Friday, May 10, 2019

Wondering how many sentencing commissions include formerly incarcerated after notable new appointment in Minnesota

In this post last month about the new secretary of the Pennsylvania pardon board, I recalled Judge Marvin Frankel famously urging the creation of a "Commission on Sentencing" and the appointment of "former or present prison inmates" to the commission because "the recipients of penal 'treatment' must have relevant things to say about it."  Frankel's long-ago advocacy and this new story out of Minnesota prompts the wondering in the title of this post.  The press article is headlined "'Incarceration survivor' vows to add missing perspective to Minnesota's sentencing commission," and here are excerpts:

Before she was a teen, Tonja Honsey knew what it was like to be under court supervision.  Decades — and several jail stints — later, she almost lost her youngest child while four months pregnant and behind bars on a probation violation. "I say that I'm an incarceration survivor," Honsey said.

The 42-year-old St. Paul woman has since found sobriety and built a deep résumé as a criminal justice reformer, a different type of record that led Gov. Tim Walz to put her on the Minnesota Sentencing Guidelines Commission.

When Honsey arrives for her first meeting later this week she will join a new panel of jurists, law enforcement and legal officials tasked with recommending changes to the Legislature and the courts on how Minnesotans should be punished and rehabilitated for their crimes.  Believed to be the first woman to serve on the commission after having served time behind bars, Honsey brings a wealth of experience helping mothers and pregnant inmates in the years since her return to society. She also brings direct knowledge, having bounced back from the receiving end of Minnesota's criminal justice system.
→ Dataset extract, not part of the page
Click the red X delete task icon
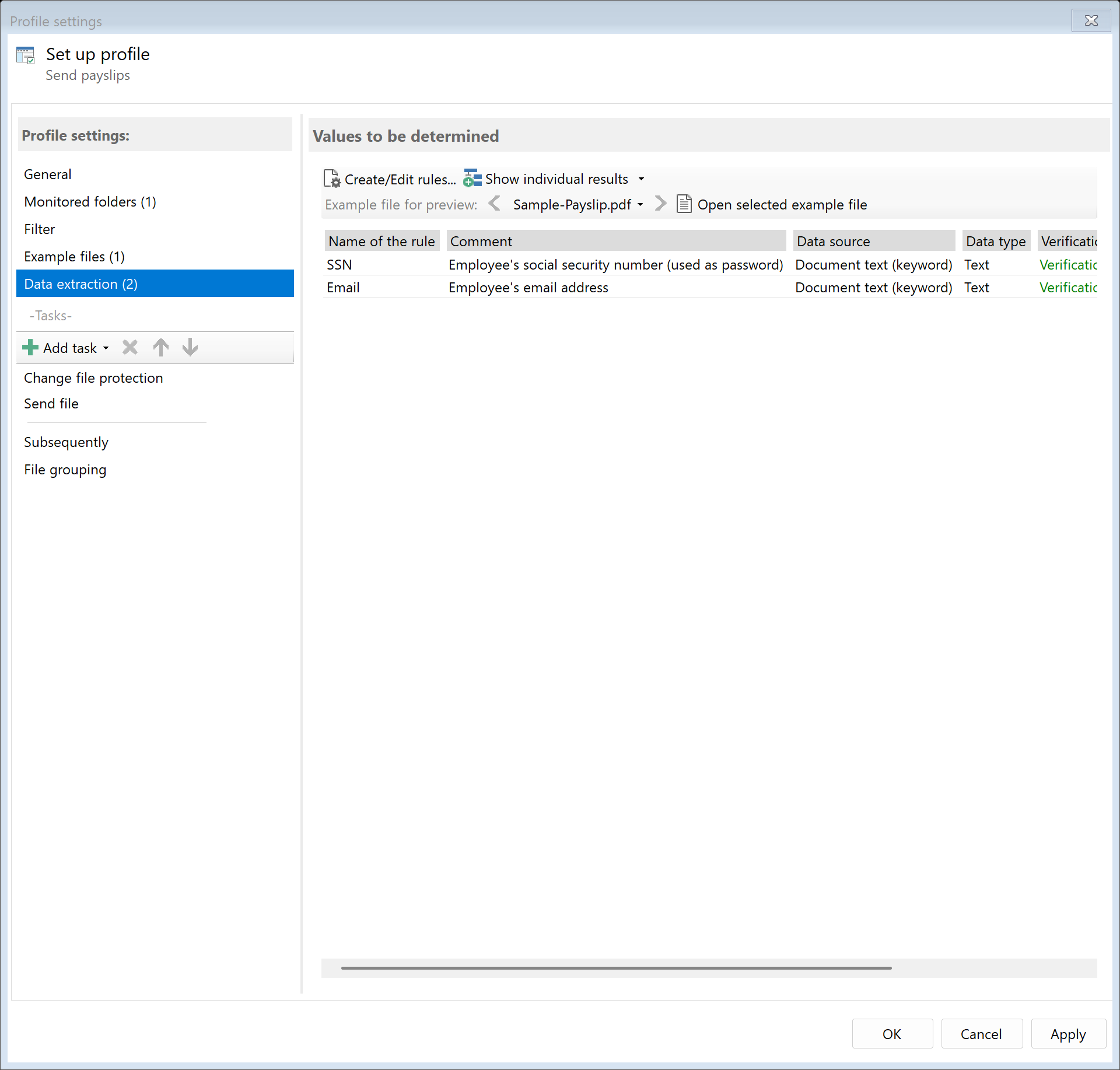The height and width of the screenshot is (1070, 1120). click(130, 347)

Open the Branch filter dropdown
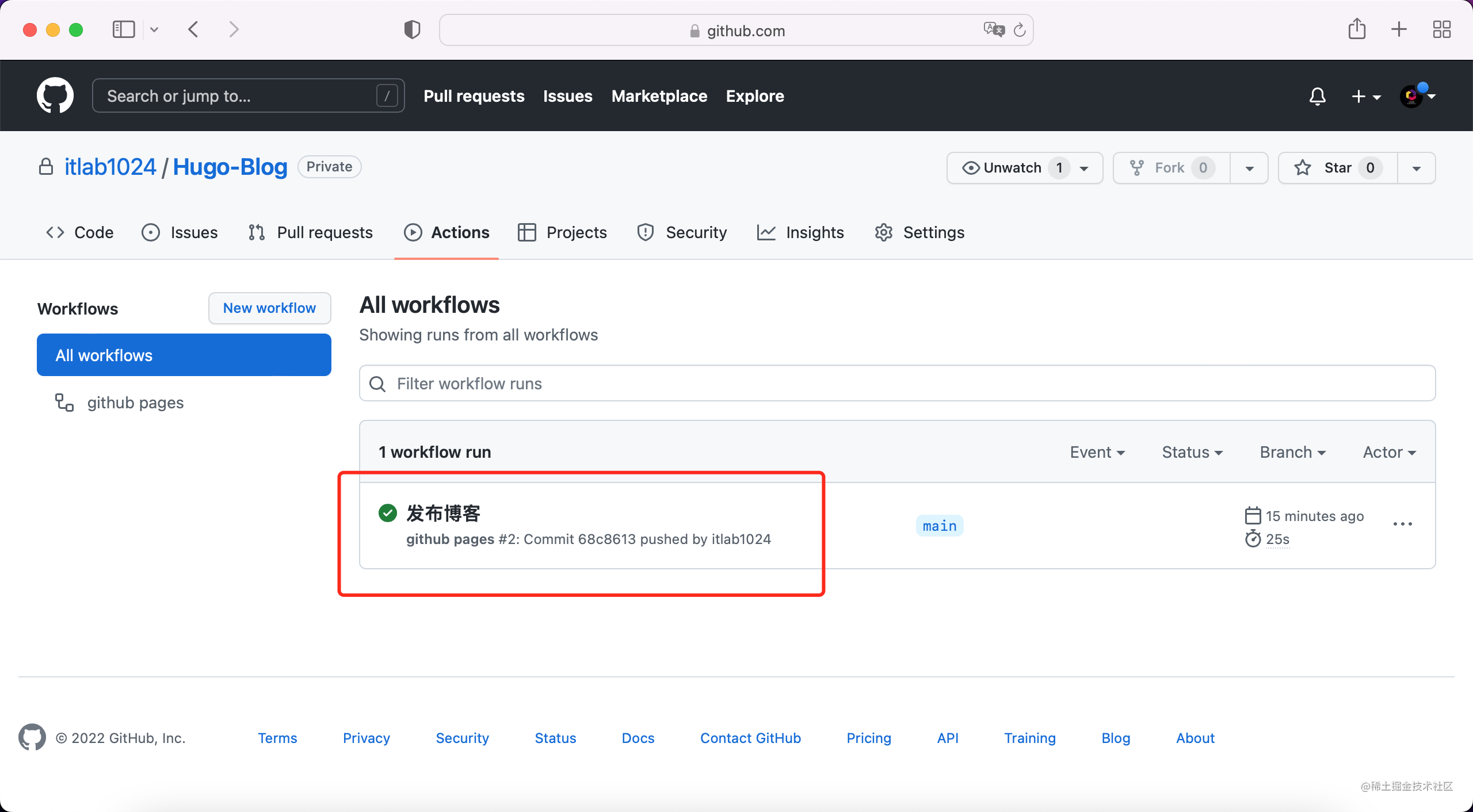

Growing up in what she describes as a dysfunctional family, Honsey found herself turned over to state-run institutions after repeatedly running away from home at an early age.  She later cycled into selling drugs to make ends meet while on her own, and eventually using them to cope with childhood trauma.  Her record also includes charges for check forgery and theft. Her most serious drug crime was in Freeborn County: a 2002 conviction for second-degree controlled substance, after a clandestine meth lab bust near Maple Island....

Hers is a perspective, she said, that the sentencing commission could use.  "The shift needs to turn from people who have gone to school to learn about re-entry, to where people who are directly impacted need to be the ones leading," Honsey said.  "And not just brought in for a focus group.  We actually need to be leading the charge."

She will serve with several other new members.  Walz also appointed Kelly Lyn Mitchell, who leads the University of Minnesota's Robina Institute of Criminal Law and Criminal Justice, as new chairwoman of the commission.  Abby Honold, a Minnesota rape survivor who has been a leading voice on working to improve how police handle rape cases, will be a new commissioner representing Minnesotans who have been the victims of a crime.  Walz said his appointments are intended to "ensure that a diversity of perspectives is represented when making these life-altering decisions."...

Dan Cain, president of RS Eden, was the first former inmate to serve on the commission when he was tapped in its early stages in 1982. He eventually went on to chair the group.  Minnesota was the first state to create a body to study sentencing policy in 1978 and, two years later, issued the nation's first set of sentencing guidelines for state court judges.

"I think that my being on the commission was recognition by the commission members that not everyone shared their worldview," said Cain, who is 47 years sober and was pardoned for a series of burglary and forgery crimes committed in the 1970s.  "I think a mistake policymakers make often is they believe the same things that motivate and deter them are the same things that motivate and deter everyone."

I am inclined to guess that Minnesota has now set a record by having two formerly incarcerated persons serve on its sentencing commission, and I really wonder how many states have had even one such person as a commission member. I am nearly certain that none of the 30+ members of the US Sentencing Commission over the last 35 years have had such a background.